- [To be done]: Quote the passage of the address below between "This morning I" and "Senate Office Building.", inclusive.

- [Text segment]:
▼

It is a pleasure to visit the Fulbright College at the University of Arkansas. It is always a welcoming presence to be on campus during the fall with bright colors and the smell of falling leaves. And, of course, hearing about the recently texted promises of good grades to be more fully discussed while at home for Thanksgiving this weekend!
This morning I will discuss America and her place in a post-Berlin Wall world with global conflict in full bloom and the return of Great Power Competition ever present. The Fulbright College as venue for this talk serves well as its namesake established a fundamental tool of American foreign policy – – educational exchange. Senator Fulbright walked the sidewalks as an undergraduate, teacher, and university president. In honor of the 70th anniversary of the Fulbright Program, in the spring of 2016, I had the pleasure of sponsoring the planting of a fine young American Elm on the US Capitol grounds. The Architect of the Capitol wisely selected a site on the historic grounds in view of the former senior senator’s window in the Russell Senate Office Building.
Seven decades after the ashes in Dresden and Hiroshima cooled, the loss of 55 million people fresh in policymakers’ nightmares, the United States and her World War II allies stood up the post-war system that we continue to utilize today. The United States alone rested atop the post-war smoldering pile of broken lives, countries, economies, and villages. At the end of the war, America accounted for more than 50 percent of global industrial production.
In July 1944, just a month after the D-Day invasion and yet a long painful year before the surrender of Japan, 730 delegates from 44 allied nations convened at the Mount Washington Hotel in Bretton Woods, New Hampshire. Drawing on the lessons of World War I, the Great Depression, and the current conflict, financial leaders would hammer out a global economic reconstruction plan that included trade, the creation of the World Bank (the International Bank for Reconstruction and Development (IRBD)), and the International Monetary Fund (IMF). It was an optimistic, even hopeful time.

▲

- [Data extract]:
▼

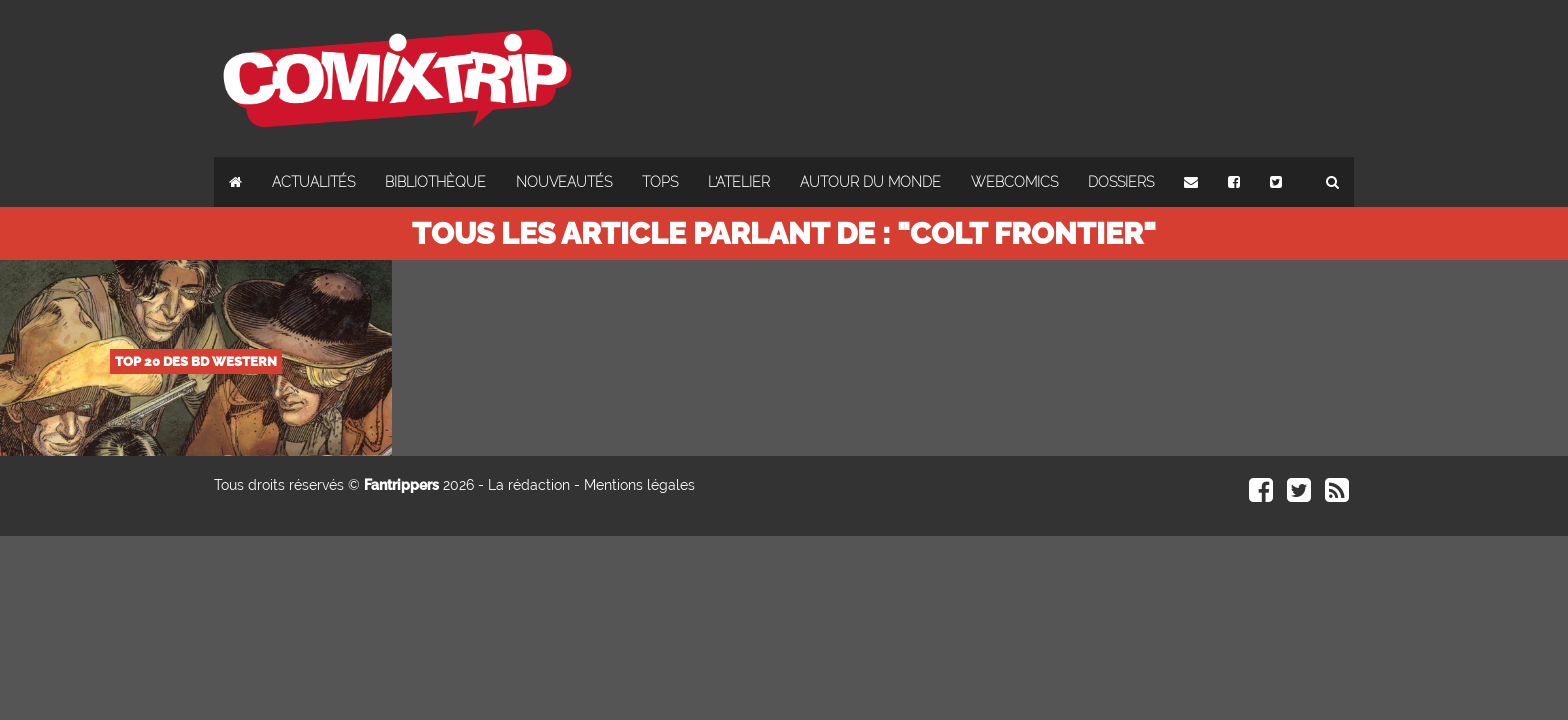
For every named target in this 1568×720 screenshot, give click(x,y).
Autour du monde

▲

- [Solved problem]:
This morning I will discuss America and her place in a post-Berlin Wall world with global conflict in full bloom and the return of Great Power Competition ever present. The Fulbright College as venue for this talk serves well as its namesake established a fundamental tool of American foreign policy – – educational exchange. Senator Fulbright walked the sidewalks as an undergraduate, teacher, and university president. In honor of the 70th anniversary of the Fulbright Program, in the spring of 2016, I had the pleasure of sponsoring the planting of a fine young American Elm on the US Capitol grounds. The Architect of the Capitol wisely selected a site on the historic grounds in view of the former senior senator’s window in the Russell Senate Office Building.